#### [Task item]
Reproduce the following records exactly from the line containing "Open the Uploads panel" onward, ending with the last line and including it.

-------- Dataset records

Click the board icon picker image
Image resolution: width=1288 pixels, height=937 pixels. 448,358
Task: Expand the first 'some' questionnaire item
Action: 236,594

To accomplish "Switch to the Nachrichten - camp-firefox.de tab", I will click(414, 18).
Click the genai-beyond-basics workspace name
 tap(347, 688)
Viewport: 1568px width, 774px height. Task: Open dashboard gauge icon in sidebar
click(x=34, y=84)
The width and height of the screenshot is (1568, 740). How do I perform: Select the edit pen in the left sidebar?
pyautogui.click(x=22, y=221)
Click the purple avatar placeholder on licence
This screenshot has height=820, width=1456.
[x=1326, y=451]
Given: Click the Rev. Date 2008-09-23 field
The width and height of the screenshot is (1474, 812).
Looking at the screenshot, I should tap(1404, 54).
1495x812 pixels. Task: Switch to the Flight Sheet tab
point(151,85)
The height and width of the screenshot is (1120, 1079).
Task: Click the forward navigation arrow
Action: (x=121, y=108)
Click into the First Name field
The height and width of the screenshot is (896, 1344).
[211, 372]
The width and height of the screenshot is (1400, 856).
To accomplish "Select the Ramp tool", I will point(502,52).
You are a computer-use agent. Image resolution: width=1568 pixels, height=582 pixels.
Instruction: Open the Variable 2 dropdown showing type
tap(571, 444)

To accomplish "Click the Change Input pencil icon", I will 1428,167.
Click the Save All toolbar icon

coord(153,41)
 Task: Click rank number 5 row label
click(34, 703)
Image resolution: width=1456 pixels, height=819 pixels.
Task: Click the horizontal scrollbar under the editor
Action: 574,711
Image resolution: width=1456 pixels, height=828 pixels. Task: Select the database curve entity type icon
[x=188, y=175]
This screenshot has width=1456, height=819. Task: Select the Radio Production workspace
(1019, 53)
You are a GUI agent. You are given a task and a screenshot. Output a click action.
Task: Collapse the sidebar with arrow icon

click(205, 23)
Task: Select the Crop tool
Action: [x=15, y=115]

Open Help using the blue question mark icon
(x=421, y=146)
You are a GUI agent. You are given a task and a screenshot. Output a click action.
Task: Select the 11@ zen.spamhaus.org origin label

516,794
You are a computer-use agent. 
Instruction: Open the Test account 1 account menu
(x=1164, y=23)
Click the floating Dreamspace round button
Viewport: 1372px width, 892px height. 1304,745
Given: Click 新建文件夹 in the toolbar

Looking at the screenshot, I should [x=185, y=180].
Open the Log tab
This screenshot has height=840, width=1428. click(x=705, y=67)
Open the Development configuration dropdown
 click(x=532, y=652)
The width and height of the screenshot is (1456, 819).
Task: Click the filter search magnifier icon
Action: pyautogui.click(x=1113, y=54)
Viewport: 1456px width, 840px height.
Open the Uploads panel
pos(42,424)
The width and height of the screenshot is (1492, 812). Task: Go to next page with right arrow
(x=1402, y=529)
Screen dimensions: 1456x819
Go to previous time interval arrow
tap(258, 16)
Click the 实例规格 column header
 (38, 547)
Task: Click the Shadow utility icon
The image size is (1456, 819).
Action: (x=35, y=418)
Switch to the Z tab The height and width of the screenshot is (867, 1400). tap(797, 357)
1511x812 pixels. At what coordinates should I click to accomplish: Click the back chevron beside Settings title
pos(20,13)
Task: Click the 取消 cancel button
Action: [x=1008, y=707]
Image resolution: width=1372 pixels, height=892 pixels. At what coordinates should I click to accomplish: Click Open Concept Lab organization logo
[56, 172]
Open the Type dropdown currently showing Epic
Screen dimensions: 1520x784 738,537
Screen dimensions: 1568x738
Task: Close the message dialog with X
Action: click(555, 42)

----------------

#### [Written solution]
Open the Uploads panel
pos(42,424)
The width and height of the screenshot is (1492, 812). Task: Go to next page with right arrow
(x=1402, y=529)
Screen dimensions: 1456x819
Go to previous time interval arrow
tap(258, 16)
Click the 实例规格 column header
 (38, 547)
Task: Click the Shadow utility icon
The image size is (1456, 819).
Action: (x=35, y=418)
Switch to the Z tab The height and width of the screenshot is (867, 1400). tap(797, 357)
1511x812 pixels. At what coordinates should I click to accomplish: Click the back chevron beside Settings title
pos(20,13)
Task: Click the 取消 cancel button
Action: [x=1008, y=707]
Image resolution: width=1372 pixels, height=892 pixels. At what coordinates should I click to accomplish: Click Open Concept Lab organization logo
[56, 172]
Open the Type dropdown currently showing Epic
Screen dimensions: 1520x784 738,537
Screen dimensions: 1568x738
Task: Close the message dialog with X
Action: click(555, 42)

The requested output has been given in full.